Keine Operation für Coke

Coke, Neuzugang des S04, verletzte sich in seinem ersten Spiel für die Königsblauen und verletzte sich am Kreuzband. Fest steht nun: Der Rechtsverteidiger wird konservativ behandelt und nicht ganz so lange fehlen.

Keine Operation für Coke
Schalke-Neuzugang Coke wird nicht ganz so lange fehlen. | Quelle: Getty Images

Zwei Monate weniger wird er fehlen. Coke verletzte sich im ersten Testspiel als S04-Spieler. Beim 2:1-Sieg über den italienischen FC Bologna verletzte sich der 29-Jährige am Kreuzband und sollte für eine längere Zeit fehlen. Nun hat man sich gegen eine Operation und für eine konservative Behandlung entschieden. Dies bedeutet: Der Rechtsverteidiger wird den Königsblauen früher als erwartet wieder zur Verfügung stehen.

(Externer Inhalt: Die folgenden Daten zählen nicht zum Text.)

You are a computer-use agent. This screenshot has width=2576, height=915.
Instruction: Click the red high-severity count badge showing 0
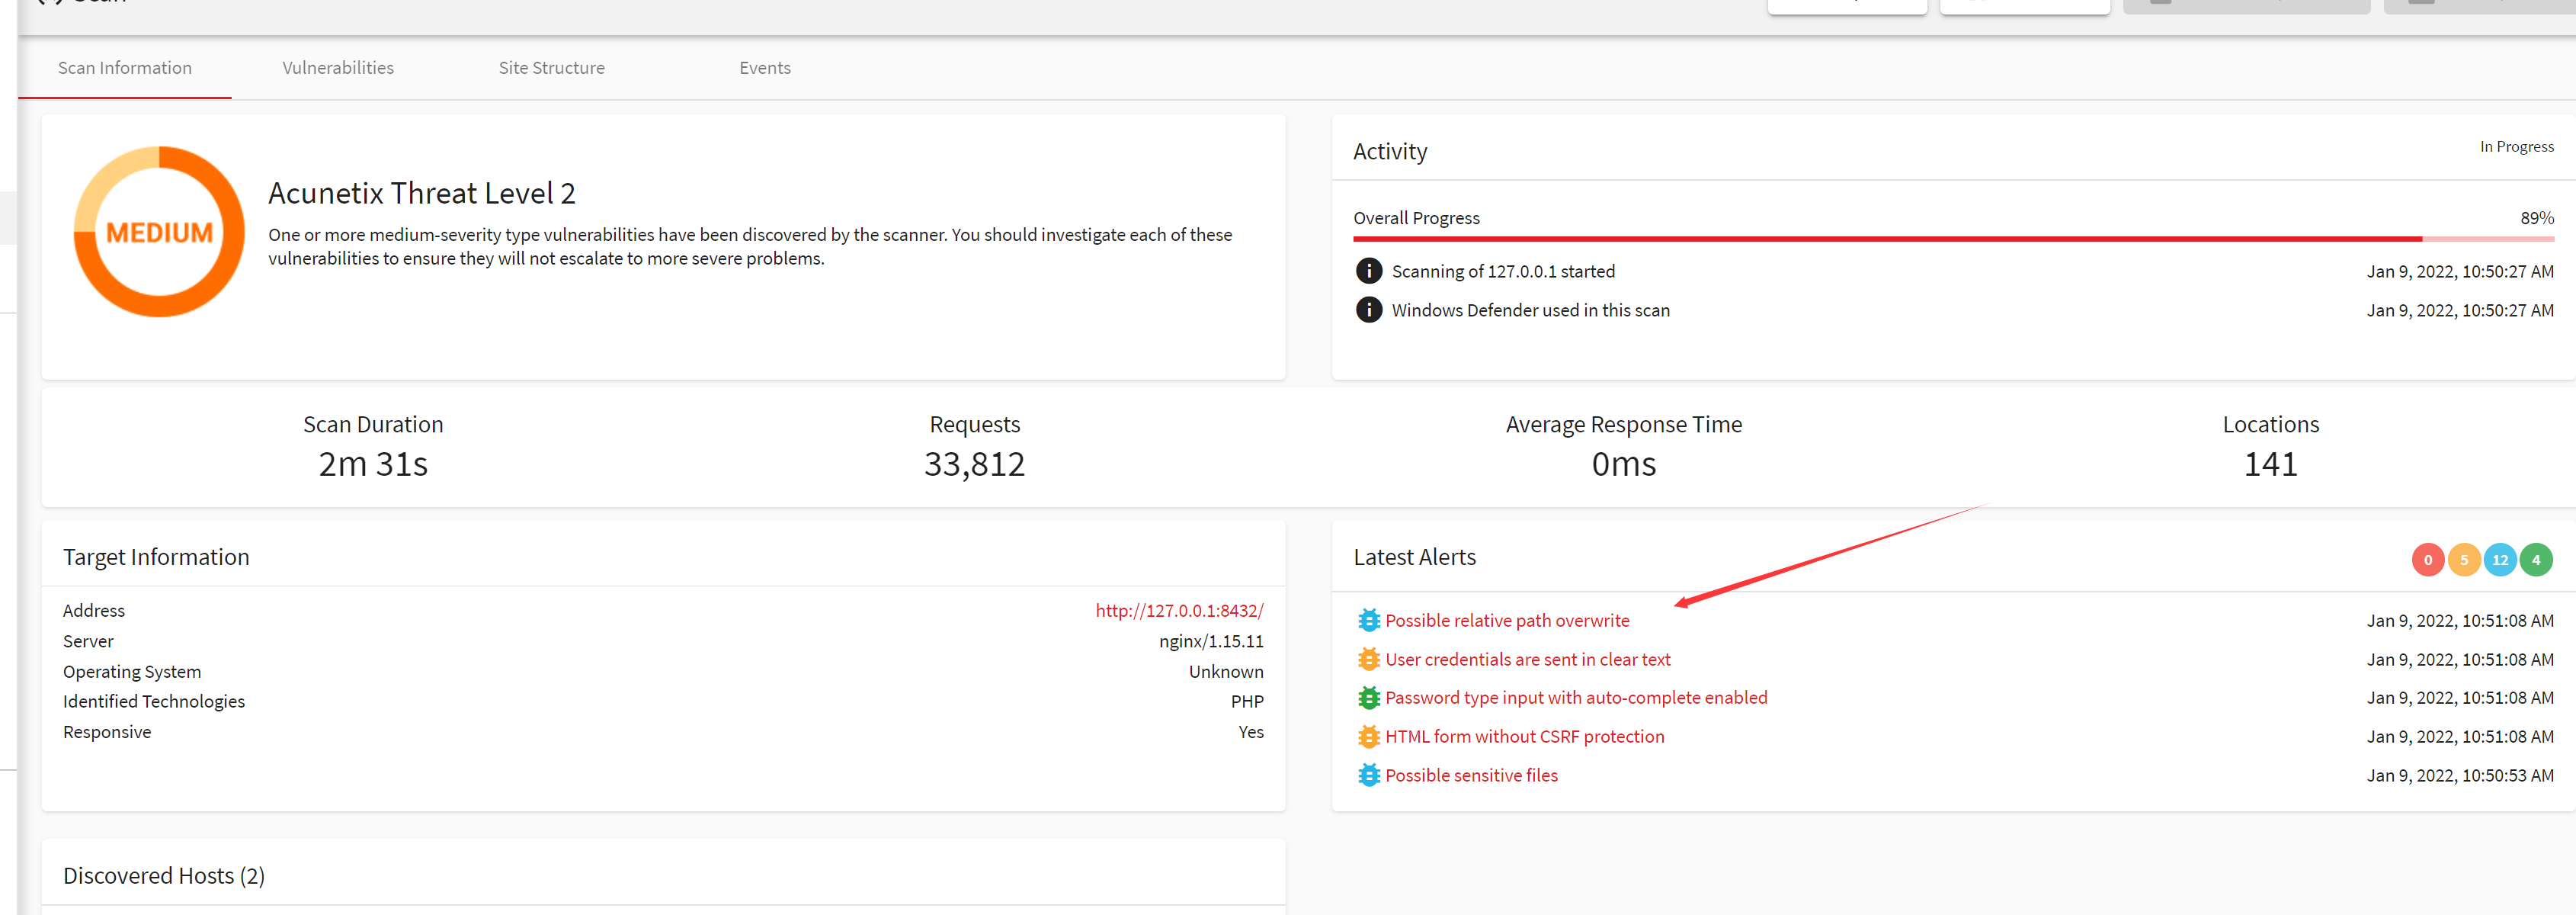2427,560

Zwei Monate früher um genauer zu sein. Der Grund hierfür ist, dass keine hochgradige Instabilität des Gelenks vorliegt und es sich um eine isolierte Verletzung des hinteren Kreuzbands im rechten Knie handelt.

Nach dem Testspiel sagte Sportvorstand Christian Heidel: "Wir sind alle geschockt. Für Coke tut es uns dieses Pech unendlich leid, denn er hat sich seit seiner Ankunft großartig in die Mannschaft eingebracht. Coke wird von uns jegliche Unterstützung bekommen, um die Verletzung auszukurieren", so der 53-Jährige.

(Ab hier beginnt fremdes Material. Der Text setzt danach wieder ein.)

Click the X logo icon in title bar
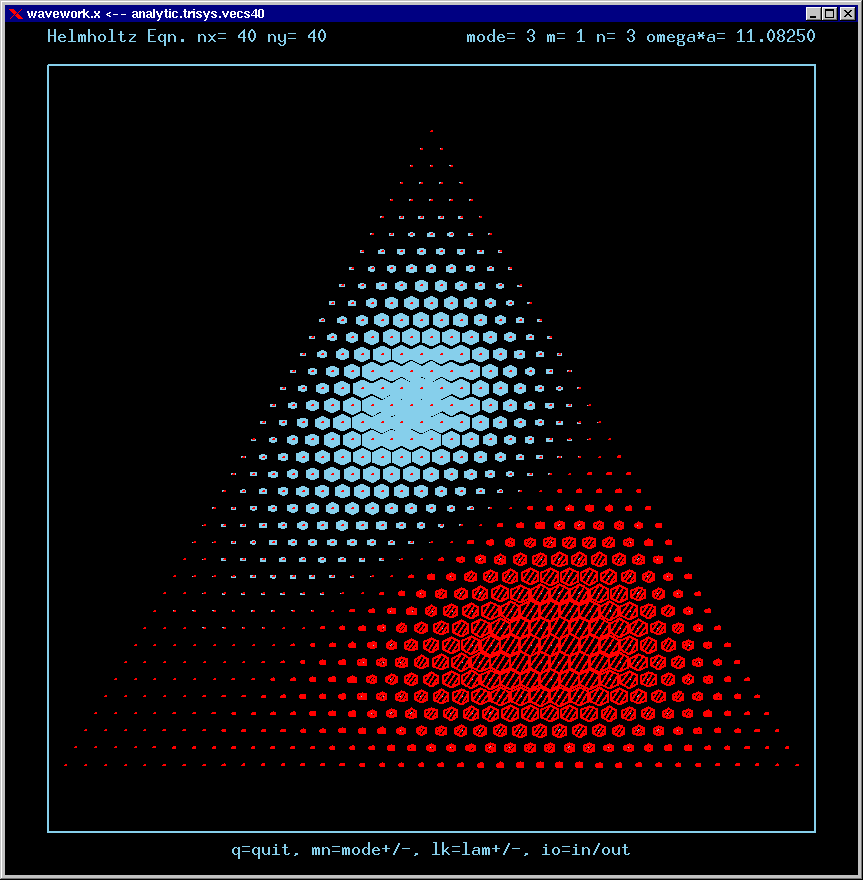863x880 pixels. coord(15,13)
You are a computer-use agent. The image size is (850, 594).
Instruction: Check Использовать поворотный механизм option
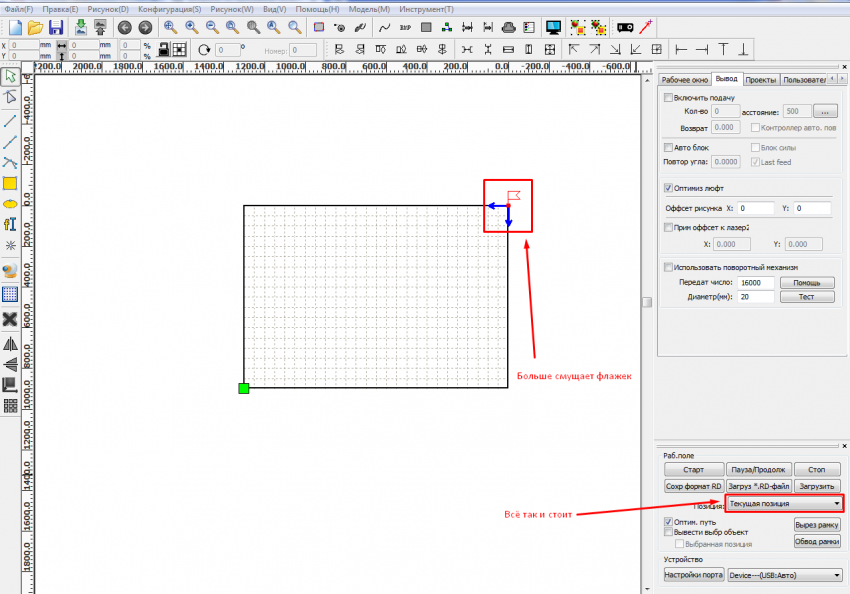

Coke wechselte erst vor einer Woche zum FC Schalke 04. Die Königsblauen zahlten marktwertgerecht vier Millionen Euro Ablöse für den zweimaligen Europa-League-Sieger mit dem FC Sevilla, für den er seit fünf Jahren spielte. Der Kapitän der Andalusier zählte in der abgelaufenen Saison nicht mehr zur Stammkraft und musste häufiger von der Bank aus zuschauen. Ex-Trainer Unai Emery setzte vermehrt auf Mariano. Zum Saisonende kam Coke dennoch auf 21 Liga-Einsätze. In der Copa del Rey, dem spanischen Pokal, sowie in der Europa League machte er jeweils sieben Spiele. Vor allem das Finale gegen den FC Liverpool wird er nicht so schnell vergessen. Gleich zwei Mal traf er und sorgte für den dritten Europa-League-Titel in Folge.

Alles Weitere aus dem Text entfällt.